Short exercise: Rewrite the lines from the one containing "Delete the request from noah.green@gmail.com" through the last line, replacing "headset" with "headphones" and leaving everything else unchanged.
##### Supplied material #####
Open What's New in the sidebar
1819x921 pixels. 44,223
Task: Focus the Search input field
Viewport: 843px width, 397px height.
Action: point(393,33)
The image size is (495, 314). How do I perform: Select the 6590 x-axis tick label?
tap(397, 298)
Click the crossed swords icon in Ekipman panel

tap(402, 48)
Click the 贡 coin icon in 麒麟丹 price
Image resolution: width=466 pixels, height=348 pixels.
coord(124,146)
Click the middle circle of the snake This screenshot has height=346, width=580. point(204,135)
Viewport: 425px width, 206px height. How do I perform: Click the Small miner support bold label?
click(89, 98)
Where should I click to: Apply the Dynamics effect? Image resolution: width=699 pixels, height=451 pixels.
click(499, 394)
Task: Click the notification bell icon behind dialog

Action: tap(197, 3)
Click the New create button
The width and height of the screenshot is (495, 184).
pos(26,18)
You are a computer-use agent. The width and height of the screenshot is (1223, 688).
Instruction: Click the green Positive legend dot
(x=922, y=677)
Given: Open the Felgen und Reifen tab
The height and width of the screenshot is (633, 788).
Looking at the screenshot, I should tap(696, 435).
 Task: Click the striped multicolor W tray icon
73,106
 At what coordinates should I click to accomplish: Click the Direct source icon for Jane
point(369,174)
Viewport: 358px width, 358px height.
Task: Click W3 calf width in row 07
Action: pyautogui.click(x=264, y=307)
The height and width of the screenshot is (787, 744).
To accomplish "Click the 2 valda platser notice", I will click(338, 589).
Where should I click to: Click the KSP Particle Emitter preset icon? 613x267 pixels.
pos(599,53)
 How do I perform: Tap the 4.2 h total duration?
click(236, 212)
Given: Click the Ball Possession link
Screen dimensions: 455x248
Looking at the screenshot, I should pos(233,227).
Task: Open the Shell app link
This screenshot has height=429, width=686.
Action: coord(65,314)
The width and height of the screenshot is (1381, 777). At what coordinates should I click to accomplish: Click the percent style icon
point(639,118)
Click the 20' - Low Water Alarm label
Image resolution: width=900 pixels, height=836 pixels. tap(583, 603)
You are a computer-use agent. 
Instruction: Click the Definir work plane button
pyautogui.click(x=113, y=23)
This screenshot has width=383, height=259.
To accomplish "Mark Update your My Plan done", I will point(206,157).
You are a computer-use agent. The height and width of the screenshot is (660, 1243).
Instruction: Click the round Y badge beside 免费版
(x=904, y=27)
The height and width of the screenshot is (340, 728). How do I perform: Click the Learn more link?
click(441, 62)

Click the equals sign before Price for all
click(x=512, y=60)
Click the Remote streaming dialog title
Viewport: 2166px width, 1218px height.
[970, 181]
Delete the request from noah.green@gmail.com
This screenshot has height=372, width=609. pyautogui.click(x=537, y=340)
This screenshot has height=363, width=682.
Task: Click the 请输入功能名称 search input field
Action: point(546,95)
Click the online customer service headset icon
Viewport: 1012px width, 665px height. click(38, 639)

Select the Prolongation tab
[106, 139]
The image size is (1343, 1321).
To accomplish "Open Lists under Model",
#####
Task output:
Delete the request from noah.green@gmail.com
This screenshot has height=372, width=609. pyautogui.click(x=537, y=340)
This screenshot has height=363, width=682.
Task: Click the 请输入功能名称 search input field
Action: point(546,95)
Click the online customer service headphones icon
Viewport: 1012px width, 665px height. click(38, 639)

Select the Prolongation tab
[106, 139]
The image size is (1343, 1321).
To accomplish "Open Lists under Model",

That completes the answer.